Author Patricia Nicol reveals a selection of the best books on: April Fools

Author Patricia Nicol reveals a selection of the best books on: April Fools

It concerns me that I cannot remember whether my children attempted to play any April Fool’s Day tricks on their parents last year, or in 2020. What worries me, specifically, is that they may not have dared to, knowing how frayed our nerves already were after two bouts of lockdown and home schooling. 

What would have been my response, I now wonder, to have been woken up on April 1, 2021, to be told a meteorite was heading for Earth, pterodactyls were stalking our street or a new Ice Age was upon us? Probably just a shrug of weary acceptance and another silent scream, before we mustered in front of the TV for Joe Wicks. 
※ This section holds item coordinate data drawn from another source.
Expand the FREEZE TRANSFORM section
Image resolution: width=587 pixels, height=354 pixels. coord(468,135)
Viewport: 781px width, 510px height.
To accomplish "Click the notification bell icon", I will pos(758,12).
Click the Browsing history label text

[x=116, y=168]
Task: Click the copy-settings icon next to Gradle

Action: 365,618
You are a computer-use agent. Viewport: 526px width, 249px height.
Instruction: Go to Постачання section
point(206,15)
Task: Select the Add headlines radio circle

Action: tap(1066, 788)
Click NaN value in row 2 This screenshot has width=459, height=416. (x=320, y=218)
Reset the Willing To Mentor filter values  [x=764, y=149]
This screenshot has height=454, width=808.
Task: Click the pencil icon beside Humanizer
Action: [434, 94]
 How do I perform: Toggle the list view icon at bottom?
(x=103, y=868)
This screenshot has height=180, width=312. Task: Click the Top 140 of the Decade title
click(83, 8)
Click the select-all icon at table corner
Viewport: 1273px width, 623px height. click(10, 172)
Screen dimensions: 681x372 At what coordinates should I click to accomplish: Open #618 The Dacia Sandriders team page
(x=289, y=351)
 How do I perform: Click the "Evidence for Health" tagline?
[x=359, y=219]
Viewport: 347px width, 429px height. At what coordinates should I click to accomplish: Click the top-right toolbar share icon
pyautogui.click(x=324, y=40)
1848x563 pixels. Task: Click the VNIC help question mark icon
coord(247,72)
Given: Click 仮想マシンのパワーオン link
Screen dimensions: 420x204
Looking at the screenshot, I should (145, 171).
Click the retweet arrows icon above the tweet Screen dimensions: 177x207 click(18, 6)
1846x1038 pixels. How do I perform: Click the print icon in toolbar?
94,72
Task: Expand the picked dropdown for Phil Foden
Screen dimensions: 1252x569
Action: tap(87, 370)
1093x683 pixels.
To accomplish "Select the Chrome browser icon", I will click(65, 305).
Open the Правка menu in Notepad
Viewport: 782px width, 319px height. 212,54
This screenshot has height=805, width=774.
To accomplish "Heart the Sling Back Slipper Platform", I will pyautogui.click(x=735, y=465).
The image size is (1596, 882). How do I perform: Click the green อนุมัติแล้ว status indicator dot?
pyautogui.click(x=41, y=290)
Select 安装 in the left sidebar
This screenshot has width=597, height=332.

This Friday, however, I won’t mind if they prank me from dawn to dusk. 

As a child, I was an April Fool’s enthusiast — something I now realise my parents forebore with remarkable patience. 

Fingersmith by Sarah Waters

British author Patricia Nicol has rounded up a selection of the best books on April Fools including Carter Beats The Devil, by Glen David Gold (left) and Sarah Waters’s historical novel Fingersmith (right)

There are plenty of tricks played in fiction. Sarah Waters’s historical novel Fingersmith is a breathtakingly skilful tale of bluff and doublebluff. Sue, a London urchin, is sent to work as Maud’s lady’s maid, believing her secret mission is to convince the heiress to marry an adventurer. But streetwise Sue is being played. 

Carter Beats The Devil, by Glen David Gold, is a novel all about trickery. It’s a highly fictionalised account of the life of Charles Joseph Carter, one of the 1920s most famous stage magicians. Here, he performs what seems a death-defying act: inviting on stage the president of the United States, who is then chopped into pieces and fed to a lion, but then appears whole again. But when the President dies within hours, questions are inevitably asked. 

Literature’s merriest pranksters may be twins Fred and George Weasley, older brothers to Harry Potter’s best friend, Ron. Their noblest wheeze occurs in Harry Potter And The Order Of The Phoenix when they create a corridor swamp to allow Harry to sneak out and see his godfather, Sirius Black. Before they can be expelled, they quit Hogwarts in a fireworks blaze of glory. 

I hope April Fool’s Day on Friday is full of high jinx and japery. We all deserve a laugh.